September 02, 2011 06:59 pm | Updated July 12, 2016 07:01 am IST

Whenever I am on a flight, the most anxious moment comes when the plane is about to land. I am not alone, I'm sure. Horrible things are known to happen during landing, and I usually find a silent prayer involuntarily slipping out of my lips when the plane touches down.

It was no different last Sunday when, returning to Chennai after a pleasurable week in Kolkata, I held my breath as soon as the tyres hit the runway. I was eager to reach home safe so that I could pull out of my bag the large collection of books and CDs I'd bought from Park Street and look at them with renewed pleasure. A purchase is not a purchase until you've spread out the objects of desire on the bed upon reaching home for one final inspection before they become a part of your daily life.

The plane was still bouncing on the runway and I was yet to exhale in relief when I heard a cry from behind. “Excuse me, sir! Excuse me, sir!” It was the air-hostess who was strapped to her seat at the rear end of the aircraft. “Please go back to your seat! Please!” She was pleading, at the top of her voice, with a passenger who, within seconds of touchdown, had got up from his seat to retrieve his bag from the overhead compartment.

What surprised me even more was that the passenger – a bespectacled, thinly-built man who must be in his forties – returned to his seat with great reluctance, as if he did not like following the orders of a woman half his age. Had the plane been forced to take off again suddenly due to an emergency situation, he could have fractured his skull and died. It is not for nothing that the air-hostesses politely keep telling you to keep the seat belts on until the plane has reached the parking bay.

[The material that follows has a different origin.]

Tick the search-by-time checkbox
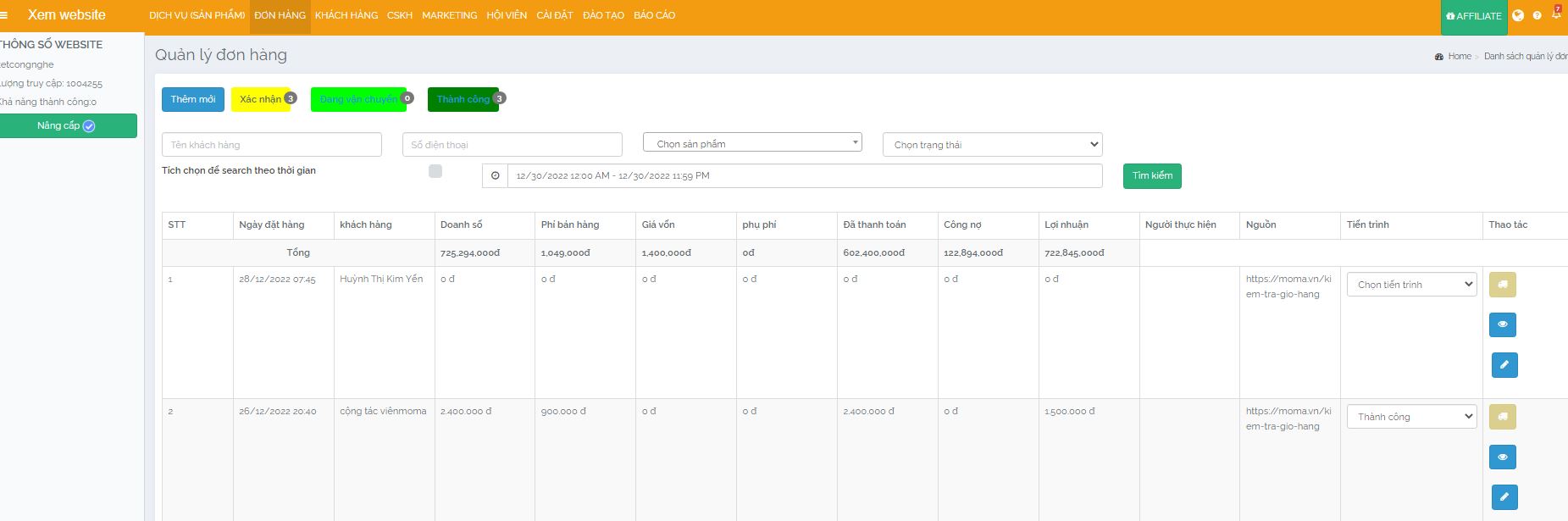The image size is (1568, 521). pyautogui.click(x=435, y=171)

But since they are pretty, petite and polite, you don't take them very seriously: replace them with menacing lathi -wielding police constables and you will find not a single mobile ringing during the take-off and not a single passenger unlocking the seat belt within seconds of landing.

But it's a very Indian thing: to defy rules if the rule enforcers happen to be of the courteous kind and if rule-breaking does not attract any penalty. We become like a classroom full of unruly students. There can't be a better example of this than the aircraft. No one seems to realise that the rules are for their own good, for their own safety. And yet, you will find passengers overcome by the sudden urgency to speak on the phone once they board – even though they had been idling their time away at the departure lounge. I guess for most of them, it is the thrill of being able to talk from the aircraft.

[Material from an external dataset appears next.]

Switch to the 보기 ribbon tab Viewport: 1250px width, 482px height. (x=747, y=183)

It no longer surprises me when phones continue to ring even after the pilot has announced, “Cabin crew, prepare for take-off.” What really surprises me is the scene inside an aircraft after landing. Though not many display the courage to get up from their seats while the plane is taxiing towards the parking bay, almost all passengers are up on their feet the moment the plane comes to a halt.

There is usually a long wait, which can extend up to twenty minutes, before the ladders arrive and the doors open, and yet passengers give up the comfort of their seats and stand up, often craning their necks under the overhead compartments, as if that would hasten their exit. At that point, the plane does not look like a plane but a truck packed with cattle. Cattle: doesn't the word sound familiar?